Now, we consider the statistical power with the reduced sample size. When assuming that all parameters except the statistical power and dropout rate are set to the same values as those in the study protocol (i.e., sample size of 142 and dropout rate of 0%), the statistical power is reduced from 80% to 39% for quality of life and to 42% for symptom severity. To calculate more conservative estimates, when assuming the sample size is set at the actual enrolled number of 163 participants, statistical power is reduced from 80% to 44% for quality of life and to 47% for symptom severity.
The third discrepancy was the importance of the severity of psychiatric symptoms, as assessed using the Manchester scale. In the study protocol, symptom severity was specified as a secondary outcome to test the noninferiority hypothesis. However, in the subsequent publication, symptom severity was insidiously upgraded to a co-primary outcome.

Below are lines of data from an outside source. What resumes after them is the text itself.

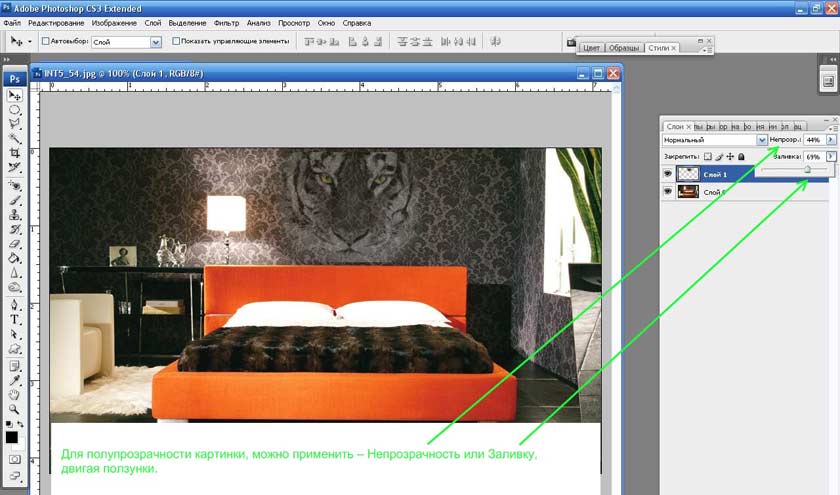Open the Фильтр menu
The width and height of the screenshot is (840, 495).
click(225, 21)
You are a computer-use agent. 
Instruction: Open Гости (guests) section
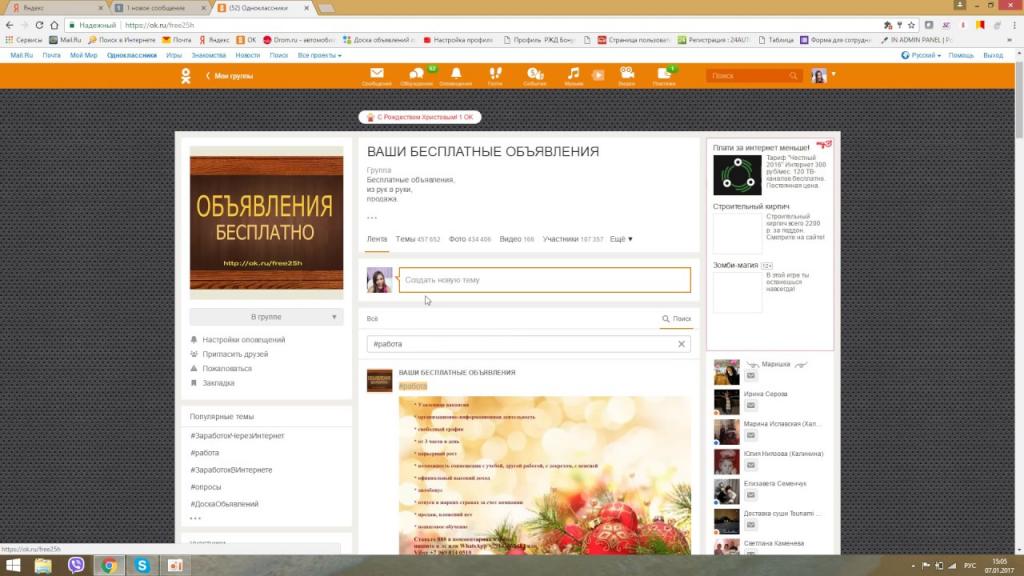click(494, 72)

In conclusion, we believe that the trial was a “negative trial,” with misleading reporting practices that are not negligible. In fact, the results of the trial do not support the noninferiority hypothesis in the published article due to the modified hypothesis, inadequate statistical power, and selective outcome reporting. Such a misleading reporting practice is called “spin,” which is defined as specific reporting strategies that could distort the interpretation of results and mislead readers, for whatever motive (Boutron et al., 2010; Hernandez et al., 2013). One possible reason for the use of the spin strategy is that the research team consisted entirely of clinicians (i.e., 6 psychiatrists and a pharmacist) without epidemiologist or bio-statistician team members. In general, researchers with inadequate knowledge of epidemiology and/or biostatistics could be tempted to unintentionally use a spin strategy when their results have negative findings. However, unreliable results can be a consequence of the use of a spin strategy, and the editor could decide to retract the article (Cassani et al., 2015, 2016; Dimova and Allison, 2016). The retraction guideline developed by the Committee on Publication Ethics recommends that journal editors should consider retracting a publication if they have clear evidence that the findings are unreliable, either as a result of misconduct or honest error (Committee on Publication Ethics, 2009). A trial for which the superiority hypothesis is changed to a noninferiority hypothesis is typically vulnerable to unreliable findings; therefore, editors should consider retracting the publication in such situations. Researchers, reviewers, and editors should be aware of the need to ensure that the reported results are reliable and their conclusions are an appropriate reflection of the design and results.
Statement of Interest
During the past 3 years, Y.O. has served as a chairperson of the Reporting Quality Initiative of Researchers in Clinical Epidemiology; an associate editor of the Journal of Epidemiology, the Japanese Journal of Behavior Therapy, and the Japanese Journal of Cognitive Therapy; and an adviser for reviewers of the Journal of Japan Academy of Gerontological Nursing. He received personal fees from Janssen Pharmaceuticals, Inc., the Medical Technology Association, and Cando Inc. He has received research grants from the Japan Agency for Medical Research and Development; Ministry of Health, Labour and Welfare; Japan Society for the Promotion of Science; Institute for Health Economics and Policy; and Mental Health and Morita Therapy.